You can change what happens next depending on what you return:
- Return `"skip"` to skip parsing this file.
- Return `false` to abort parsing this and all other files in the queue.
- Return a config object to alter the options for parsing this file only.
Returning anything else, including `undefined`, continues without any changes.
##### `error(err, file, inputElem)`
Invoked if there is an error loading the file.

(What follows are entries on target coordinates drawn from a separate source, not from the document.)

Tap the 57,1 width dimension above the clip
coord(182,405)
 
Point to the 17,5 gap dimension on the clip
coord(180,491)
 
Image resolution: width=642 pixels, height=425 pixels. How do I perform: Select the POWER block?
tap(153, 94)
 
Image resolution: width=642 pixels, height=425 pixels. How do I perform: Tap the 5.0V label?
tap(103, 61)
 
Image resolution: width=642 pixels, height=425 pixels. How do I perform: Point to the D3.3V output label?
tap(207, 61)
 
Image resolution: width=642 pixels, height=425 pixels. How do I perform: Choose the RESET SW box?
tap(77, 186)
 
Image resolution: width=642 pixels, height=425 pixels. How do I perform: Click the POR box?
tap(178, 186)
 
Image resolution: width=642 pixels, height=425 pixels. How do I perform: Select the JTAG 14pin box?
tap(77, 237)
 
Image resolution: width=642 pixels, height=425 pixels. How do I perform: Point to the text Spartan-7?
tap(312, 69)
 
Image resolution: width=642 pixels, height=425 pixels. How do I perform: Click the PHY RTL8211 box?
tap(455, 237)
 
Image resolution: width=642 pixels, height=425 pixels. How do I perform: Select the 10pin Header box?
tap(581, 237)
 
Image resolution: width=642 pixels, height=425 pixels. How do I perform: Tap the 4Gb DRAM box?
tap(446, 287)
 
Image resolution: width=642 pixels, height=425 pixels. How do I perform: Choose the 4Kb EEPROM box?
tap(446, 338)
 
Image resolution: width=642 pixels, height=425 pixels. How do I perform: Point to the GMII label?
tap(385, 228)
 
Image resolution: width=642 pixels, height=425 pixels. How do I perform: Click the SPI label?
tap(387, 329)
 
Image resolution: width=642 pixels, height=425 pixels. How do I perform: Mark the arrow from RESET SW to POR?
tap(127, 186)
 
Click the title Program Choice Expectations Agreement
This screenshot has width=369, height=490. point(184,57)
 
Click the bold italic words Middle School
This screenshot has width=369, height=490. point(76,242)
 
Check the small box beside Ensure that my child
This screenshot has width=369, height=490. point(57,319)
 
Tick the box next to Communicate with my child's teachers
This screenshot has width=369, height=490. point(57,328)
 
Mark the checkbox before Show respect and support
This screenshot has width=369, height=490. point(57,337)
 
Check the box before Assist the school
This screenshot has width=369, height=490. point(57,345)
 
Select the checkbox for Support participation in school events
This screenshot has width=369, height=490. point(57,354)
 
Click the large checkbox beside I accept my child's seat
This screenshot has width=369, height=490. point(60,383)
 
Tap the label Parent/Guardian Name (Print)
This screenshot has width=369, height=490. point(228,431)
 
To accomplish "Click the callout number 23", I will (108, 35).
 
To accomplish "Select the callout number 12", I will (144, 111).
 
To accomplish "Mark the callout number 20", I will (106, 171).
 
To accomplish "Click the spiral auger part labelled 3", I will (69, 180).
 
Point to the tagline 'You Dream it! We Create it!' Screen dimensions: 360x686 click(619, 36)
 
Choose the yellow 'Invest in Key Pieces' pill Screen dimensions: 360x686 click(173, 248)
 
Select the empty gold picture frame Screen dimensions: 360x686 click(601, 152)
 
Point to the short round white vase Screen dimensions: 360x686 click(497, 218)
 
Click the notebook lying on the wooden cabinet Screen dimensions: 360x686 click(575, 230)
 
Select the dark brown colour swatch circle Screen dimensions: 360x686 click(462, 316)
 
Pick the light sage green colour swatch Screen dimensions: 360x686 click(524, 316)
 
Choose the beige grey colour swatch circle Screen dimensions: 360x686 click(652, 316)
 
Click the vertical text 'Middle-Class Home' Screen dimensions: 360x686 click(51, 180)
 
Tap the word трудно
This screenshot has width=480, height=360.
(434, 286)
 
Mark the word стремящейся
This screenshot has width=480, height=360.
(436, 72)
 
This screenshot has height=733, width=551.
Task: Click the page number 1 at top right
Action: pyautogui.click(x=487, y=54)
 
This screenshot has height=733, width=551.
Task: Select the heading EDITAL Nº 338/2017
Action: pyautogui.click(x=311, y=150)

It receives an object that implements the [`DOMError`](https://developer.mozilla.org/en-US/docs/Web/API/DOMError) interface (i.e. call `err.name` to get the error), the file object at hand, and the `<input>` element from which the file was selected.
Errors can occur before reading the file if:
- the HTML element has no files chosen
- a file chosen is not a "text" type (e.g. "text/csv" or "text/plain")
- a user-defined callback function (`before`) aborted the process
Otherwise, errors are invoked by FileReader when opening the file. *Parse errors are not reported here, but are reported in the results later on.*
Use [jquery.parse.min.js](https://github.com/mholt/jquery.parse/blob/master/jquery.parse.min.js) for production.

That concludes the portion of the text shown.